<I>Sintel, solucionar un desaguisado político </I>
Poca fiabilidad merece la forma de llevar a buen puerto una indicación del Congreso si se mantienen esas extrañas reuniones en las que un ministerio hace de mediador ante otro.
No es una empresa que esté en crisis por causas objetivas. Su actividad en el sector de la telefonía no está en declive, sino en expansión, su tecnología de grado medio es la adecuada para competir en el segmento en que se mueve y su plantilla era la justa para atender su volumen de producción en España y en América Latina. A su delicada situación no ha llegado por obsolescencia, ya que se esforzaron en adecuarse a los cambios en el sector hasta convertirse en la primera empresa que ofrecía los proyectos llave en mano, incluyendo la ingeniería, el tendido de redes y líneas, la instalación de los equipos, las pruebas y la entrega al usuario, tanto en telefonía fija como móvil.
Sus trabajadores, principal activo por su alto nivel de cualificación y disposición al reciclaje para formarse en los nuevos campos a los que tenía que abrirse la compañía, tampoco se cerraron a negociar sucesivos ajustes en la medida que las innovaciones los requerían para mejorar la productividad, a la par que se incorporaba más valor añadido tecnológico. Así se pasó de 3.700 empleados en 40 provincias a 3.000 en 1993 y a 2.700 dos años más tarde.
Fue una decisión política, y no el mercado, la causa desencadenante de su declive. Porque la venta de Sintel a la familia Mas Canosa inmediatamente después de las elecciones generales de 1996, en el intervalo que medió entre la salida del último Gobierno del PSOE, en funciones, y la toma de posesión del primero de Aznar, no obedeció a razones industriales o de estrategia empresarial de Telefónica que se hayan explicado mínimamente. Todo apunta a indicaciones políticas concertadas entre ambos Gobiernos que terminaron superponiéndose a la dirección empresarial de aquellos momentos en los que el grupo Telefónica todavía era de ti-tularidad pública de manera determinante. Y a raíz de tal decisión empezó el calvario de Sintel.

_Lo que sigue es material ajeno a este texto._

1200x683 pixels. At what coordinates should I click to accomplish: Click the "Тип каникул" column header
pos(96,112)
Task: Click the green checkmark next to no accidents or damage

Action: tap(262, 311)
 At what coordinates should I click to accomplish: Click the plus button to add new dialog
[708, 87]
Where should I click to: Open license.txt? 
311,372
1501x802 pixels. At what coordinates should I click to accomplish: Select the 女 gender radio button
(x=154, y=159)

Apenas había transcurrido un año desde que Mas Canosa se hizo con la propiedad de la empresa cuando se presentó un primer expediente para la extinción de 1.411 empleos, que las autoridades laborales dejaron en 340; en 1999 presentaron otro que pretendía eliminar a 633, y así uno tras otro hasta que en diciembre del pasado año provocó la instalación del Campamento de la Esperanza en la Castellana, frente al Ministerio de Ciencia y Tecnología. Sin embargo, los informes de la Inspección Central de Trabajo señalaron con rotunda claridad que el deterioro de la empresa se debía: "... a una mala gestión empresarial que había adoptado decisiones claramente perjudiciales", por lo que desaconsejaba la aprobación de los expedientes de regulación de empleo.

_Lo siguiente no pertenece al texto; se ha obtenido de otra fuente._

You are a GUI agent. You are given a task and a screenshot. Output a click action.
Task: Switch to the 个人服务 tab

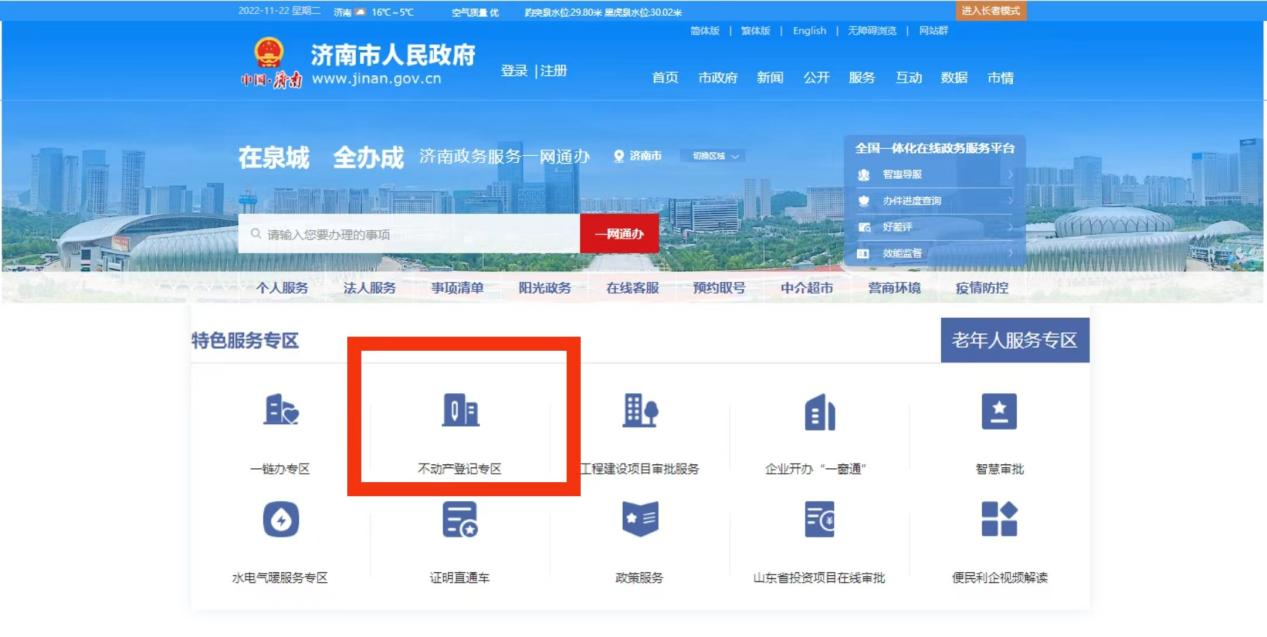coord(282,288)
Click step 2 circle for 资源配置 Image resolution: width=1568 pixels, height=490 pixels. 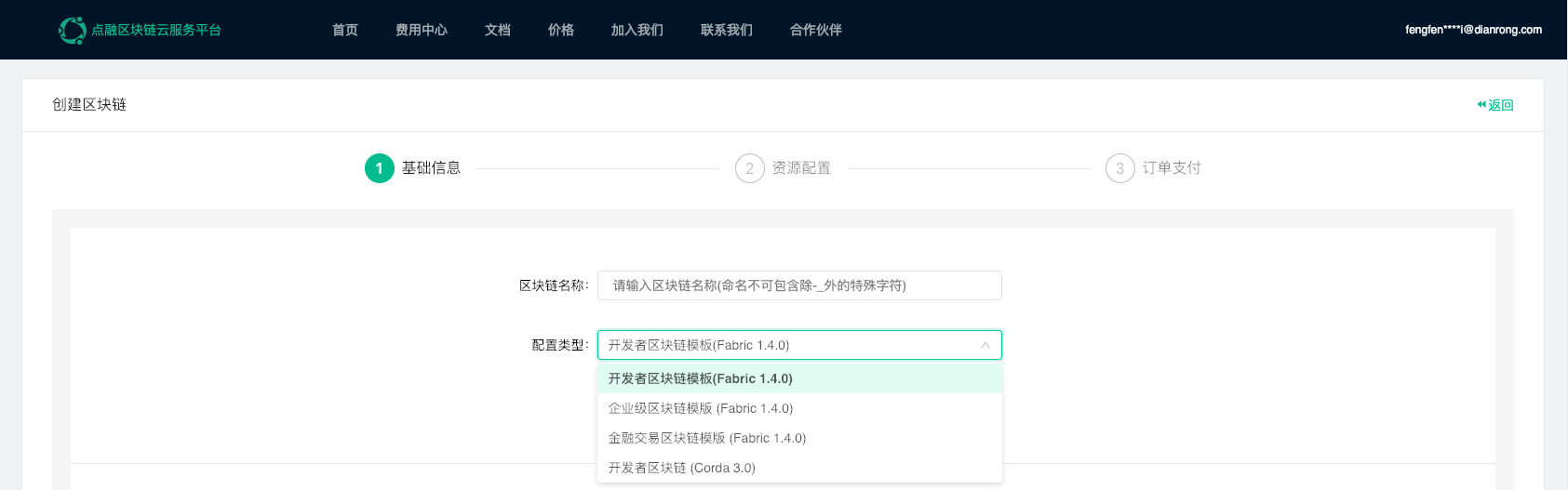click(750, 168)

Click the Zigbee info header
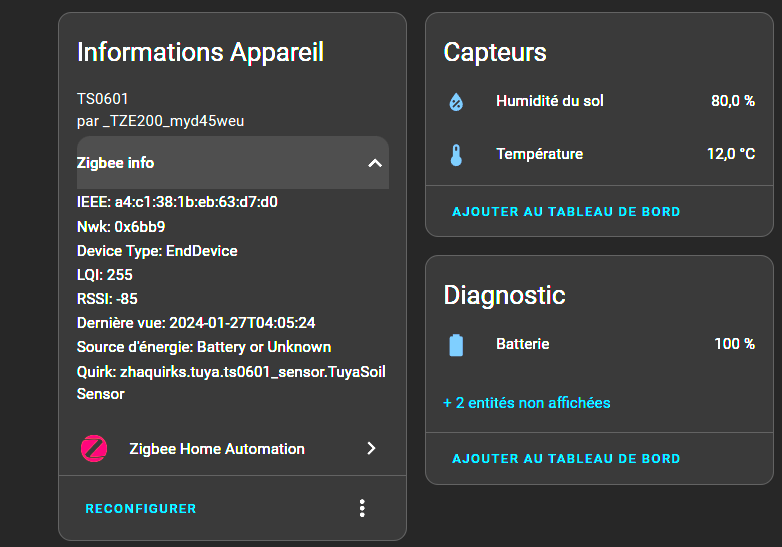click(x=233, y=163)
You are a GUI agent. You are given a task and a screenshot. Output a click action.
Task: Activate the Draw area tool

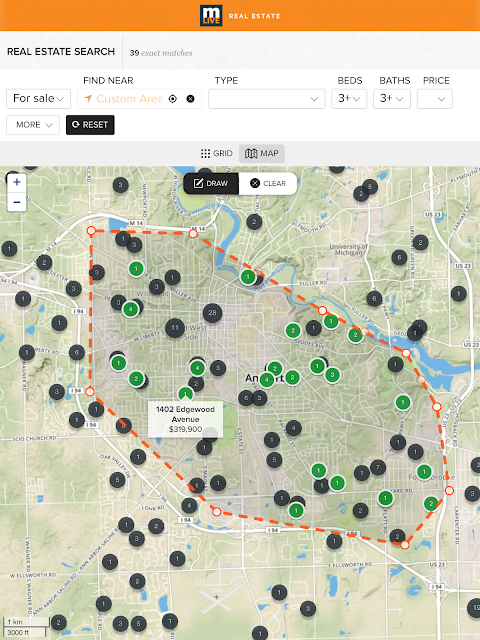pos(211,183)
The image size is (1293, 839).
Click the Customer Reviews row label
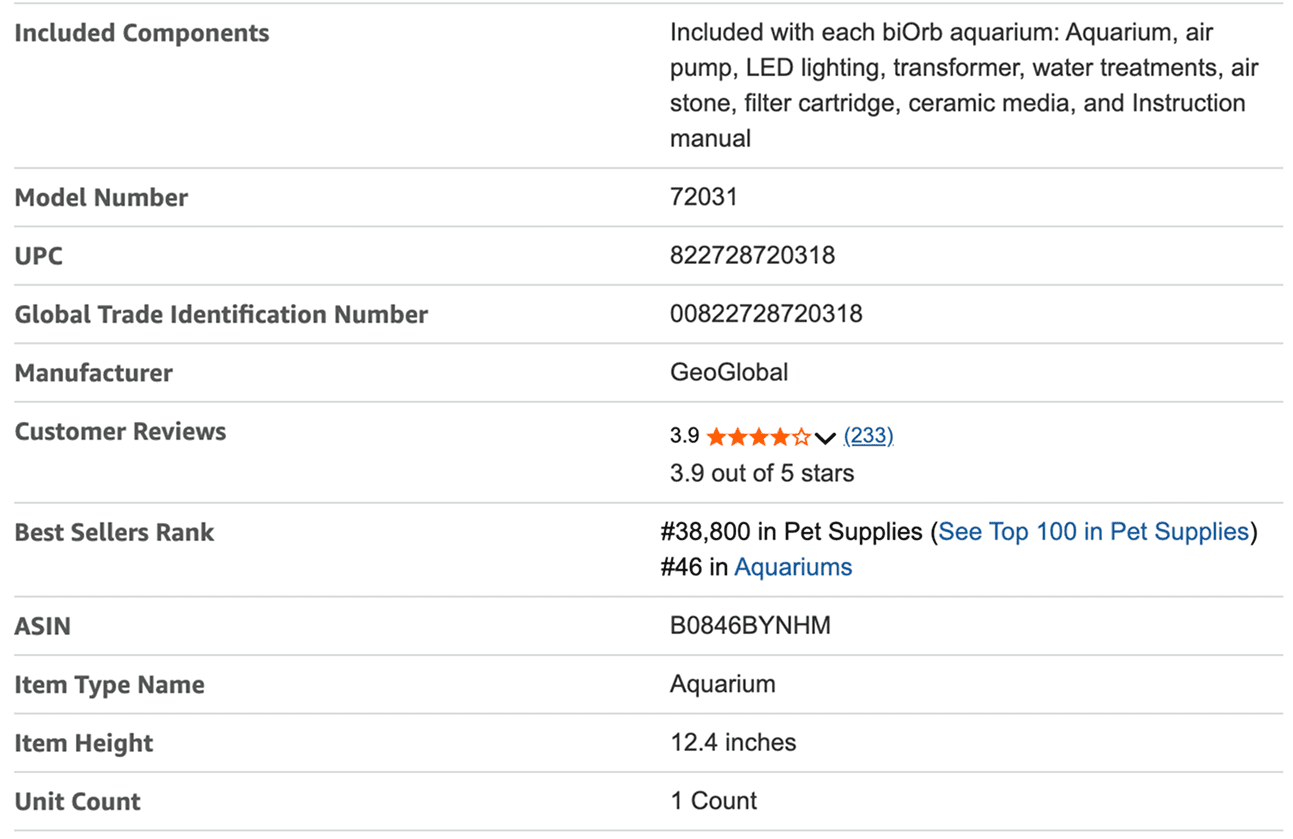pyautogui.click(x=120, y=432)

No deja de ser revelador del trasfondo político de todo este entuerto que los herederos de Mas Canosa se hayan quedado con las filiales que la empresa tiene en ocho países latinoamericanos -y con los consiguientes mercados- tras vender las españolas por un precio simbólico a uno de los gerentes.
Ahora se ha promovido el último y definitivo expediente para la liquidación definitiva de la plantilla, sobre el que debe decidir el Ministerio de Trabajo, al tiempo que aparece de mediador (¿?) en las reuniones entre representantes de los sindicatos y del Ministerio de Ciencia y Tecnología.
Mañana se celebra la tercera de estas reuniones, convocadas supuestamente para cumplir con el mandato aprobado unánimemente en el Parlamento el 17 de abril por el que se instaba al Gobierno a buscar una solución efectiva al problema de Sintel que mantuviese el mayor empleo posible. Mala manera de cumplir con la indicación del Congreso si no se empieza por desestimar el expediente de extinción de los contratos de trabajo, y poca fiabilidad merece la forma de llevarlo a buen puerto si se mantienen esas extrañas reuniones en las que un ministerio hace de mediador ante otro del mismo Gobierno.
La mediación política que ahora se demanda del Gobierno es para dar soluciones que permitan reflotar la empresa con un socio industrial o con la absorción por Telefónica. Una intervención, en todo caso, más legitimada que la que en su día determinó la venta y posterior descapitalización de Sintel. En esa dirección debería emplearse a fondo el Gobierno, porque limitarse a marear la perdiz mientras se va pudriendo el problema no va a diluir sus responsabilidades, y menos aún conseguirá socavar el tesón de los acampados en la defensa de sus empleos.